What do the writings of other men and women in an author’s files say about her (or him)? This question kept jumping to the front of my mind as I was processing Pearl Cleage‘s “Writings by Others” collection. Of course, figuring out an answer has nothing to do with organizing the collection. But I am, after all, an academic in the Humanities, and the act of processing itself brought me face to face with the relevance of this issue.
To organize these writings, we first separated the published books, which – except for those the library already has – will join Woodruff’s regular collections. We then sorted the unpublished material according to genre: book manuscripts and theses, essays, short stories, poetry, theater and film scripts, and music.
Perhaps the writings that most obviously yield information about Cleage are the few academic essays about her work in regards to African American and female literature and feminism. However, they are far from the only ones.

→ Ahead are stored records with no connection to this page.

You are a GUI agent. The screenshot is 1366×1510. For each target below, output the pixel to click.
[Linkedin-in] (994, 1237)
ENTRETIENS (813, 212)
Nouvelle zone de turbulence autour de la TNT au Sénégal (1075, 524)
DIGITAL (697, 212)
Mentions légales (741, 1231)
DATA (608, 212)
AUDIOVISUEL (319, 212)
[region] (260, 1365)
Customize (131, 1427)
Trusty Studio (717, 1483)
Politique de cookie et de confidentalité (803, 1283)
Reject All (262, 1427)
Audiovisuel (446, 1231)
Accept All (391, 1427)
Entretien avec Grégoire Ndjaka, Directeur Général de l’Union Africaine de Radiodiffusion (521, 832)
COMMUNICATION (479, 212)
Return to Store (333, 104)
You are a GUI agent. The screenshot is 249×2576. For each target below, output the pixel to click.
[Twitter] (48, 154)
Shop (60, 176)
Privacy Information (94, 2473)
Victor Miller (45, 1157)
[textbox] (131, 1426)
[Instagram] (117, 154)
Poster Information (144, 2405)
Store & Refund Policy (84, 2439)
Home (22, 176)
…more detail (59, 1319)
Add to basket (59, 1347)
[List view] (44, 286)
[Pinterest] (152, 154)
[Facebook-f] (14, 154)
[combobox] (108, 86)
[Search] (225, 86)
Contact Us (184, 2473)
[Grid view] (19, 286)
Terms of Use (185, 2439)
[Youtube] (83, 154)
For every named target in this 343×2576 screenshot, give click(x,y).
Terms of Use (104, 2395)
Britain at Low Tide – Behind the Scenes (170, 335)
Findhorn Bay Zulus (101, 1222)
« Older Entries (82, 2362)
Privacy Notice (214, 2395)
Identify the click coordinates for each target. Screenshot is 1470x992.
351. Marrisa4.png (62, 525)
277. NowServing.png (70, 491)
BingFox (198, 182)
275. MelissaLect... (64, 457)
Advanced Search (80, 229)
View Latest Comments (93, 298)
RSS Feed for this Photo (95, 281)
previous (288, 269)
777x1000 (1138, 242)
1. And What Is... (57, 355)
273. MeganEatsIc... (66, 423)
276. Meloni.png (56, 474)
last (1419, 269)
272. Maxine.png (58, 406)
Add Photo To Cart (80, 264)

Pearl Cleage’s poetry collection, with its emphasis on Caribbean and African American authors, opens potential windows of inquiry for scholars looking to understand the worldview of the author, as well as her political and aesthetic positions.
Additionally, the collected scripts can inform the researcher about Cleage’s interest not only on issues of race and blackness, but also in how other authors have channeled these topics in performative ways.
The inquisitive minds curious about the personal life of the artist and its connection to her professional and intellectual work can also find value in this collection. “Writing by Others” hosts poems, short stories, book manuscripts, and scripts by Cleage’s intellectual partner and husband, writer, playwright, actor, and director, Zaron Burnett Jr.
All in all, other people’s writings that an author chooses to keep can say plenty about her (or him). Depending on which questions researchers ask, and what they want to know.